Let’s change it to 7-digit addition (1234567+1234567=2469134).
• Evaluate the performance with max tokens = 8. Report the res, acc, mae, prompt length.
• Evaluate the performance with max tokens = 50. Report the res, acc, mae, prompt length.
• How does the performance change from 1-digit example to 7-digit example?
• Take a closer look at test range. How was res calculated? What is its range? Does it make
sense to you? Why or why not?

d. (written, 4 points) Let’s look at a specific example with large absolute error.
• Run the cell at least 5 times. Does the error change with each time? Why?
• Can you think of a prompt to reduce the error?
• Why do you think it would work?
• Does it work in practice? Why or why not?

3. Prompt-a-thon!
In this part, you will compete with your classmates to see who is best at teach llama to add 7-digit numbers
reliably! Submit1 your submission.py to enter the leader board!
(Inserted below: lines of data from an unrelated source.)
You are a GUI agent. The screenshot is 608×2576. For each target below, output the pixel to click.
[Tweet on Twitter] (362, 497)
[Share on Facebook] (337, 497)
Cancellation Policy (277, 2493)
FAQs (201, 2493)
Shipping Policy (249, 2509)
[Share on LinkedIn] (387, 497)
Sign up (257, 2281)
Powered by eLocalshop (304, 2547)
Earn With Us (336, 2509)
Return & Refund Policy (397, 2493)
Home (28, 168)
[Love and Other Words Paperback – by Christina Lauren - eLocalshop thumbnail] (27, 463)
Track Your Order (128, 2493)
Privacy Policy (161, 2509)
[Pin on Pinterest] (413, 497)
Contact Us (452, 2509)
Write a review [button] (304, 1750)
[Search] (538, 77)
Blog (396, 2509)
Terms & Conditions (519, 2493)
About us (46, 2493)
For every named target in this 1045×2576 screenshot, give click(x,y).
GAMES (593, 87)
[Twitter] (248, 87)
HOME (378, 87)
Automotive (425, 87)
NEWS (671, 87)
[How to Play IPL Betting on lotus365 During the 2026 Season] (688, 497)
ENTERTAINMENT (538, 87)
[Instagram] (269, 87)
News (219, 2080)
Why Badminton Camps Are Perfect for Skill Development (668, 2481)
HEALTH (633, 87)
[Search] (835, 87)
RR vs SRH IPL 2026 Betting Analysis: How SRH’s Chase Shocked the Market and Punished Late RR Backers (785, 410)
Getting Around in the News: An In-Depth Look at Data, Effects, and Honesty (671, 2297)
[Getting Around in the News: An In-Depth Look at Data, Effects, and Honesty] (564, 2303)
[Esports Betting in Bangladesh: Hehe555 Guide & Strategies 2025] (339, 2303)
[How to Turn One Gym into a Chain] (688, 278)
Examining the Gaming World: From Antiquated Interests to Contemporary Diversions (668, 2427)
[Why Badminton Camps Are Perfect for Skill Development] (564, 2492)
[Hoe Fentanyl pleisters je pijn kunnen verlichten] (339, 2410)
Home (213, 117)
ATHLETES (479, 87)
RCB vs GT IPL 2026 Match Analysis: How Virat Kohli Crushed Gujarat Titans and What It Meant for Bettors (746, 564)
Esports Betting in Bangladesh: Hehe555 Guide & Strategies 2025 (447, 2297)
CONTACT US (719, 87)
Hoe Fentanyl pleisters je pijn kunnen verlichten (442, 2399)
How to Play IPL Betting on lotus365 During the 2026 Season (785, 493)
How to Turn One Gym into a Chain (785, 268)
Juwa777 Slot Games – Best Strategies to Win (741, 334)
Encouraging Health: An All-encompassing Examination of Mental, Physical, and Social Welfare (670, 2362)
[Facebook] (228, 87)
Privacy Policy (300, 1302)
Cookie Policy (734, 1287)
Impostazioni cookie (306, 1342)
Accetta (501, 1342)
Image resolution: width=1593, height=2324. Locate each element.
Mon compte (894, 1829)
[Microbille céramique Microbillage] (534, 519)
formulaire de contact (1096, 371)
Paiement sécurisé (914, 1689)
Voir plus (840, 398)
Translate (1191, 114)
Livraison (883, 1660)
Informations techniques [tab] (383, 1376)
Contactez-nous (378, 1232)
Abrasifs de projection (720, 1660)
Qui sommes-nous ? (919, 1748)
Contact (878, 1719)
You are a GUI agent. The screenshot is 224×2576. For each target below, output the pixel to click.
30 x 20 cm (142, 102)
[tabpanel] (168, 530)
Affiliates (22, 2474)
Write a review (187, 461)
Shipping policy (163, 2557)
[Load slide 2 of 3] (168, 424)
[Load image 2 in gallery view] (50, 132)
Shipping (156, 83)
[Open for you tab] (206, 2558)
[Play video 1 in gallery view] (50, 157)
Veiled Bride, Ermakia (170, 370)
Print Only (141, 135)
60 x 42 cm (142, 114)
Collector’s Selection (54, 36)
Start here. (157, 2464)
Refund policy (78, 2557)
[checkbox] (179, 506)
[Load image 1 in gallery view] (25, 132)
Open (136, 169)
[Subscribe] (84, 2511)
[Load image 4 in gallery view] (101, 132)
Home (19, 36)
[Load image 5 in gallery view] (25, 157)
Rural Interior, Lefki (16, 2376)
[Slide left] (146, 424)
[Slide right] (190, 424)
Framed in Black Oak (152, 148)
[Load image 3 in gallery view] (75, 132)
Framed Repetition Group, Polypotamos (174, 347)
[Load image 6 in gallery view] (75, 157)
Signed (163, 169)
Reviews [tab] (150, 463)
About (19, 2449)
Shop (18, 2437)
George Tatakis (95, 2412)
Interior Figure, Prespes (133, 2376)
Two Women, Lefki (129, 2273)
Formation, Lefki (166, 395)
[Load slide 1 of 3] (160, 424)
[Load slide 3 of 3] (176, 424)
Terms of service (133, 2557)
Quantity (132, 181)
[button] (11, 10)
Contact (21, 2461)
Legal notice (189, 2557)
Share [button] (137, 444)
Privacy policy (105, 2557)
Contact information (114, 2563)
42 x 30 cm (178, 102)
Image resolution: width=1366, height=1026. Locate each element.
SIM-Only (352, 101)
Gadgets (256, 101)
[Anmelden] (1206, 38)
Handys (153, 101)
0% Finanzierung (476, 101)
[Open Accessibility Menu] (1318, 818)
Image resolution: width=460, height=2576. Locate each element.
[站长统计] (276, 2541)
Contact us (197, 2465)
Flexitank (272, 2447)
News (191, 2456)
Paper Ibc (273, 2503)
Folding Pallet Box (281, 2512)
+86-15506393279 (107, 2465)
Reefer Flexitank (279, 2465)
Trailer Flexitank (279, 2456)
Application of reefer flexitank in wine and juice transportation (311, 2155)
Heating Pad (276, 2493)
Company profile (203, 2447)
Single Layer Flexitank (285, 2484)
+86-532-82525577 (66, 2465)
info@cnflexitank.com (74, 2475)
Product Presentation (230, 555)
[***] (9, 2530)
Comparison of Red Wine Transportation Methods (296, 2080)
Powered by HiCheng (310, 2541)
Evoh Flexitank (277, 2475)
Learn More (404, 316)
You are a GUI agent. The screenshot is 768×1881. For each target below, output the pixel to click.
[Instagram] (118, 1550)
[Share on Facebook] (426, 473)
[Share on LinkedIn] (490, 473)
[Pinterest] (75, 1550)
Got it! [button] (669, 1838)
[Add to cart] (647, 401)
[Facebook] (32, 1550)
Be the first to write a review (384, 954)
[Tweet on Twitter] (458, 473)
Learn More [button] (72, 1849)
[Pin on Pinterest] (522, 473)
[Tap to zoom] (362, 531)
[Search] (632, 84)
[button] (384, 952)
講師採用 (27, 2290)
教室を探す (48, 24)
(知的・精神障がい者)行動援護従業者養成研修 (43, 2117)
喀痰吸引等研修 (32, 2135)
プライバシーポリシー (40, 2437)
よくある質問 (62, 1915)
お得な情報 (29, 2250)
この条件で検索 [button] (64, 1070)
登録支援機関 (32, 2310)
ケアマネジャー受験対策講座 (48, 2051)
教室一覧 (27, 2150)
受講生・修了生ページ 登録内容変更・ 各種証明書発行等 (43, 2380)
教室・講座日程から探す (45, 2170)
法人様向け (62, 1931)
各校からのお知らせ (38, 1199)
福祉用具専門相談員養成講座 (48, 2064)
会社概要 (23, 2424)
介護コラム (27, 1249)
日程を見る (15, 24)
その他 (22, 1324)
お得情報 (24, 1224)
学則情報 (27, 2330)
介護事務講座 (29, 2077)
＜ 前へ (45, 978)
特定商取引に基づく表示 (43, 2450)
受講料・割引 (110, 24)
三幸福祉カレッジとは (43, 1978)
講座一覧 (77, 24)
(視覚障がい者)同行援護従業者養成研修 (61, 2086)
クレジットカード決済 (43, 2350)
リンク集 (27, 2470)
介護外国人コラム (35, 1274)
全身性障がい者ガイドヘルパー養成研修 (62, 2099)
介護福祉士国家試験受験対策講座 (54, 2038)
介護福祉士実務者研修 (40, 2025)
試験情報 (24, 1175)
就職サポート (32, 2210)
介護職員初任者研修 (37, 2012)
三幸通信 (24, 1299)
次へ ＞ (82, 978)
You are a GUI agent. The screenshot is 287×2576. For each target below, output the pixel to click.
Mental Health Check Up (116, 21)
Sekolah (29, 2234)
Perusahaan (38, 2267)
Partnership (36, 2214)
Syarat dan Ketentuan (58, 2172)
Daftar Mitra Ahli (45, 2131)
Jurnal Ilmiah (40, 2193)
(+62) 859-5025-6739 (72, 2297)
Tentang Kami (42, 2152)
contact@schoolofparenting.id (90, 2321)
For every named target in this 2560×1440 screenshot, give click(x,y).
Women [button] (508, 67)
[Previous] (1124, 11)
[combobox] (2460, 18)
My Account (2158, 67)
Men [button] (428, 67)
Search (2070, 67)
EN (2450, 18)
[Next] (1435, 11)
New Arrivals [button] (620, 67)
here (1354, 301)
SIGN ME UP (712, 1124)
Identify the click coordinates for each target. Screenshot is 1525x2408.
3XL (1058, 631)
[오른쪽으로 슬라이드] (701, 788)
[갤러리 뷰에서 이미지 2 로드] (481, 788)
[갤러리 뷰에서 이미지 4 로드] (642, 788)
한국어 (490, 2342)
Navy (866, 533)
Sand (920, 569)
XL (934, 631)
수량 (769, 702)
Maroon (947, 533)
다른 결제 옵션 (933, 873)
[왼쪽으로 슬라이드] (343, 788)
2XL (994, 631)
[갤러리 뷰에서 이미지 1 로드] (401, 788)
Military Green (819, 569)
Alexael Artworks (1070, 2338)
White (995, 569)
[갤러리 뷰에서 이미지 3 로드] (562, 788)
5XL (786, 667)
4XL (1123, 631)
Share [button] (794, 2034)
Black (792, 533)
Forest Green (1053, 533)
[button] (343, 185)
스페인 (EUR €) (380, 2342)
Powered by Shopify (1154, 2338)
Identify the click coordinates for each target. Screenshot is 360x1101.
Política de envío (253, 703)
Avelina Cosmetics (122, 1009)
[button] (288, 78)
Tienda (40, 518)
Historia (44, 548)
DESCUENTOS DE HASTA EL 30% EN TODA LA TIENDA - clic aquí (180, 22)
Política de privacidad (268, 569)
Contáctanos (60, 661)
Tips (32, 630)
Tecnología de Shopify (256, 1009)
The autograder will test your prompt on 30 pairs of 7-digit integer addition. Some pairs are manually designed
and some pairs are randomly generated using a random seed that is different from addition prompting.ipynb.
This will generate 30 API calls, with 1 second wait time between each API call. Since prompting has randomness, we will run the same trial 3 times and report the average performance. In total, each submission
will incur 90 API calls.
Please keep max tokens to at least 50, so that you’re not giving the model a prior on the output length.
Please also do not try to hack the pre-processing and post-processing functions by including arithmetic
operations. The autograder is able to detect the use of arithmetic operations in these functions.
Here’s a list of functions you can modify:
• your api key
• your prompt
• your config
• your pre processing (but no arithmetic operation. e.g., f”a+b={a+b}” is not allowed.)
• your post processing (but no arithmetic operation. e.g., f”a+b={a+b}” is not allowed.)
a. (coding, 5 points) Use prompt to improve test performance. For full credit, either
• get average accuracy greater than 0.1, or
• get average mean absolute error less than 5e6.
To prevent recovery of test pairs, your autograder submission is limited to 10 tries. For testing, we
recommend using test prompts.py.
b. (optional, 1-3 points) Top 3 students on the leaderboard will be given the following awards:
(a) First place: 3 points
(b) Second place: 2 points
(c) Third place: 1 point
We will add the points to your homework 4 score (capping at the maximum). For example, suppose the
student in first place originally has 23 out of 25, with the reward they will get 25 out of 25. Suppose
the student in first place originally has 20 out of 25, with the reward they will get 23 out of 25. In case
of a tie, we recognize the earlier submission.
1Note: while you can use prompt.txt for debugging and local testing, for the final autograder submission, please use string
(not file). The reason why is that autograder cannot find prompt.txt in the testing environment. Sorry about the inconvenience!